**MATERIAL SUPPLIED:**
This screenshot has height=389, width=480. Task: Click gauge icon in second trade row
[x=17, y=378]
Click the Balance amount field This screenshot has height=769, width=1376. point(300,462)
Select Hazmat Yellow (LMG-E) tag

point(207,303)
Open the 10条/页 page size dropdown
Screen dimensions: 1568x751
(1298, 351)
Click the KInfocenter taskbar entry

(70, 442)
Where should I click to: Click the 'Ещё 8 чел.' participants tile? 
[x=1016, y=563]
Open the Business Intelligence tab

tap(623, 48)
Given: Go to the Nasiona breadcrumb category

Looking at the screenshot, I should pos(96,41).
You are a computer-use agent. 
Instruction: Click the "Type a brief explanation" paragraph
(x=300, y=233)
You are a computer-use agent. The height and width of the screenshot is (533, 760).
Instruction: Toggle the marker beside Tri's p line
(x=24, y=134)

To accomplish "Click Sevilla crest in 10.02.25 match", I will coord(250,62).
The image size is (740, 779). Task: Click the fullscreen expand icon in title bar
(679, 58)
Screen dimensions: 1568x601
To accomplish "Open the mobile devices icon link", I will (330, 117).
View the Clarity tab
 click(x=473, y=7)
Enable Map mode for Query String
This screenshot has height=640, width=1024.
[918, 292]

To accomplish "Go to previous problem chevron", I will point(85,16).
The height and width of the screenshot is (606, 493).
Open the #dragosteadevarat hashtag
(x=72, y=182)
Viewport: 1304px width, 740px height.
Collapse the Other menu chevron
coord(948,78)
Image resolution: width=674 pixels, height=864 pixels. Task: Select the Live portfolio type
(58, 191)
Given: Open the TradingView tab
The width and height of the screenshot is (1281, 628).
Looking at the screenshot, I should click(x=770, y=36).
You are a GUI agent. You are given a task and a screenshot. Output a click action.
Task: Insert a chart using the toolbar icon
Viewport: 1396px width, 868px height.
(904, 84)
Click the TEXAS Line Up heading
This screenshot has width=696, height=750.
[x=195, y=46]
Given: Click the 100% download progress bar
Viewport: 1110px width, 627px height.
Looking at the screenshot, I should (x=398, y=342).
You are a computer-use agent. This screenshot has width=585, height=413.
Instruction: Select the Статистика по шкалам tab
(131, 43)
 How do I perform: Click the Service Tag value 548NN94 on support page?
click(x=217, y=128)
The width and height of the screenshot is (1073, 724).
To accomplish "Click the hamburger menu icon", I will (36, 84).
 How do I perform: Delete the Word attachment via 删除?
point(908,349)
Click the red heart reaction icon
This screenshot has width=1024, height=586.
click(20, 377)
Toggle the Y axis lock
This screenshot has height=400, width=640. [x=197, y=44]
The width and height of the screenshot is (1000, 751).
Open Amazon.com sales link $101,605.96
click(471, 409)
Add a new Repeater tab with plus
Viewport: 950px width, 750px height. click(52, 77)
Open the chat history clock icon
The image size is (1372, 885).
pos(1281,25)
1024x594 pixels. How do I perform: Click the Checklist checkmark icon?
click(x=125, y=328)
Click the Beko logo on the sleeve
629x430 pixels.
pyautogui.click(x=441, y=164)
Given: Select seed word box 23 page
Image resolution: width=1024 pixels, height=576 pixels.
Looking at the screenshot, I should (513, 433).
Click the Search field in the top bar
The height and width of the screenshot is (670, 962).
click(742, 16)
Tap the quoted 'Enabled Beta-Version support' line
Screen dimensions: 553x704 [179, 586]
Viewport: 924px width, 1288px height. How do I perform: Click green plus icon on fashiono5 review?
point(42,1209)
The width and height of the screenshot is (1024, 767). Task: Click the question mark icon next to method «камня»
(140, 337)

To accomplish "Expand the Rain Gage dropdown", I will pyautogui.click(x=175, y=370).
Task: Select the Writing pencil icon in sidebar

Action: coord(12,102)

**PROBLEM REQUIREMENTS:**
Repeat every entry above exactly, leaving nothing out.

**EXERCISE OUTPUT:**
This screenshot has height=389, width=480. Task: Click gauge icon in second trade row
[x=17, y=378]
Click the Balance amount field This screenshot has height=769, width=1376. point(300,462)
Select Hazmat Yellow (LMG-E) tag

point(207,303)
Open the 10条/页 page size dropdown
Screen dimensions: 1568x751
(1298, 351)
Click the KInfocenter taskbar entry

(70, 442)
Where should I click to: Click the 'Ещё 8 чел.' participants tile? 
[x=1016, y=563]
Open the Business Intelligence tab

tap(623, 48)
Given: Go to the Nasiona breadcrumb category

Looking at the screenshot, I should pos(96,41).
You are a computer-use agent. 
Instruction: Click the "Type a brief explanation" paragraph
(x=300, y=233)
You are a computer-use agent. The height and width of the screenshot is (533, 760).
Instruction: Toggle the marker beside Tri's p line
(x=24, y=134)

To accomplish "Click Sevilla crest in 10.02.25 match", I will coord(250,62).
The image size is (740, 779). Task: Click the fullscreen expand icon in title bar
(679, 58)
Screen dimensions: 1568x601
To accomplish "Open the mobile devices icon link", I will (330, 117).
View the Clarity tab
 click(x=473, y=7)
Enable Map mode for Query String
This screenshot has height=640, width=1024.
[918, 292]

To accomplish "Go to previous problem chevron", I will point(85,16).
The height and width of the screenshot is (606, 493).
Open the #dragosteadevarat hashtag
(x=72, y=182)
Viewport: 1304px width, 740px height.
Collapse the Other menu chevron
coord(948,78)
Image resolution: width=674 pixels, height=864 pixels. Task: Select the Live portfolio type
(58, 191)
Given: Open the TradingView tab
The width and height of the screenshot is (1281, 628).
Looking at the screenshot, I should click(x=770, y=36).
You are a GUI agent. You are given a task and a screenshot. Output a click action.
Task: Insert a chart using the toolbar icon
Viewport: 1396px width, 868px height.
(904, 84)
Click the TEXAS Line Up heading
This screenshot has width=696, height=750.
[x=195, y=46]
Given: Click the 100% download progress bar
Viewport: 1110px width, 627px height.
Looking at the screenshot, I should (x=398, y=342).
You are a computer-use agent. This screenshot has width=585, height=413.
Instruction: Select the Статистика по шкалам tab
(131, 43)
 How do I perform: Click the Service Tag value 548NN94 on support page?
click(x=217, y=128)
The width and height of the screenshot is (1073, 724).
To accomplish "Click the hamburger menu icon", I will (36, 84).
 How do I perform: Delete the Word attachment via 删除?
point(908,349)
Click the red heart reaction icon
This screenshot has width=1024, height=586.
click(20, 377)
Toggle the Y axis lock
This screenshot has height=400, width=640. [x=197, y=44]
The width and height of the screenshot is (1000, 751).
Open Amazon.com sales link $101,605.96
click(471, 409)
Add a new Repeater tab with plus
Viewport: 950px width, 750px height. click(52, 77)
Open the chat history clock icon
The image size is (1372, 885).
pos(1281,25)
1024x594 pixels. How do I perform: Click the Checklist checkmark icon?
click(x=125, y=328)
Click the Beko logo on the sleeve
629x430 pixels.
pyautogui.click(x=441, y=164)
Given: Select seed word box 23 page
Image resolution: width=1024 pixels, height=576 pixels.
Looking at the screenshot, I should (513, 433).
Click the Search field in the top bar
The height and width of the screenshot is (670, 962).
click(742, 16)
Tap the quoted 'Enabled Beta-Version support' line
Screen dimensions: 553x704 [179, 586]
Viewport: 924px width, 1288px height. How do I perform: Click green plus icon on fashiono5 review?
point(42,1209)
The width and height of the screenshot is (1024, 767). Task: Click the question mark icon next to method «камня»
(140, 337)

To accomplish "Expand the Rain Gage dropdown", I will pyautogui.click(x=175, y=370).
Task: Select the Writing pencil icon in sidebar

Action: coord(12,102)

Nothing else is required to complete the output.